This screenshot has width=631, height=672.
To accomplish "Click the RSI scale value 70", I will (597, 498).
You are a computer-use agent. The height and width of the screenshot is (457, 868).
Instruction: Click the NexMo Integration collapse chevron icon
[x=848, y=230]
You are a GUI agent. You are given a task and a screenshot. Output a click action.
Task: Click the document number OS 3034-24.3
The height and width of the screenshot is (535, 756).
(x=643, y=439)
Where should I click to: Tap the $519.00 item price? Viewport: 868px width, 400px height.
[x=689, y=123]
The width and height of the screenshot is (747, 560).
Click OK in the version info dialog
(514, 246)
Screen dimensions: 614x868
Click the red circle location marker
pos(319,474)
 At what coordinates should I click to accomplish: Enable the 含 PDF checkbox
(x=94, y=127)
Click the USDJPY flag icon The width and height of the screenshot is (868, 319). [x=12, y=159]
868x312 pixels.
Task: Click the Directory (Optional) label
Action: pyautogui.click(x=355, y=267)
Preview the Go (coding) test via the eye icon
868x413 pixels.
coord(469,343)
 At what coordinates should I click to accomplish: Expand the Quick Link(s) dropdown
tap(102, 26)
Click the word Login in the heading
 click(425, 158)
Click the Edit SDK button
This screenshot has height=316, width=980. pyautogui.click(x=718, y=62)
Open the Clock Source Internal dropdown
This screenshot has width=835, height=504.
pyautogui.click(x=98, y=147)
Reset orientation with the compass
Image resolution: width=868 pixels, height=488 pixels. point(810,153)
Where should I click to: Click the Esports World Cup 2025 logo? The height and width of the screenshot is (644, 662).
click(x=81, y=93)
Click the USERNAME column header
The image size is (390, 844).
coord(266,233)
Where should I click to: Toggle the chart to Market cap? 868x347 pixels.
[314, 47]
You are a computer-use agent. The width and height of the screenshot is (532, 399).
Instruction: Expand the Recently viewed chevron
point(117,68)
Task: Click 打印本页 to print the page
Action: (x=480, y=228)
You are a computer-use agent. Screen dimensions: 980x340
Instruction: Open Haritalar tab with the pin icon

:::

GIVEN EXERCISE: Copy all the items above again, replacing "Instruction" with "Goal" wherever it occurs and leaving everything else unchanged.

REPLY:
This screenshot has width=631, height=672.
To accomplish "Click the RSI scale value 70", I will (597, 498).
You are a computer-use agent. The height and width of the screenshot is (457, 868).
Goal: Click the NexMo Integration collapse chevron icon
[x=848, y=230]
You are a GUI agent. You are given a task and a screenshot. Output a click action.
Task: Click the document number OS 3034-24.3
The height and width of the screenshot is (535, 756).
(x=643, y=439)
Where should I click to: Tap the $519.00 item price? Viewport: 868px width, 400px height.
[x=689, y=123]
The width and height of the screenshot is (747, 560).
Click OK in the version info dialog
(514, 246)
Screen dimensions: 614x868
Click the red circle location marker
pos(319,474)
 At what coordinates should I click to accomplish: Enable the 含 PDF checkbox
(x=94, y=127)
Click the USDJPY flag icon The width and height of the screenshot is (868, 319). [x=12, y=159]
868x312 pixels.
Task: Click the Directory (Optional) label
Action: pyautogui.click(x=355, y=267)
Preview the Go (coding) test via the eye icon
868x413 pixels.
coord(469,343)
 At what coordinates should I click to accomplish: Expand the Quick Link(s) dropdown
tap(102, 26)
Click the word Login in the heading
 click(425, 158)
Click the Edit SDK button
This screenshot has height=316, width=980. pyautogui.click(x=718, y=62)
Open the Clock Source Internal dropdown
This screenshot has width=835, height=504.
pyautogui.click(x=98, y=147)
Reset orientation with the compass
Image resolution: width=868 pixels, height=488 pixels. point(810,153)
Where should I click to: Click the Esports World Cup 2025 logo? The height and width of the screenshot is (644, 662).
click(x=81, y=93)
Click the USERNAME column header
The image size is (390, 844).
coord(266,233)
Where should I click to: Toggle the chart to Market cap? 868x347 pixels.
[314, 47]
You are a computer-use agent. The width and height of the screenshot is (532, 399).
Goal: Expand the Recently viewed chevron
point(117,68)
Task: Click 打印本页 to print the page
Action: (x=480, y=228)
You are a computer-use agent. Screen dimensions: 980x340
Goal: Open Haritalar tab with the pin icon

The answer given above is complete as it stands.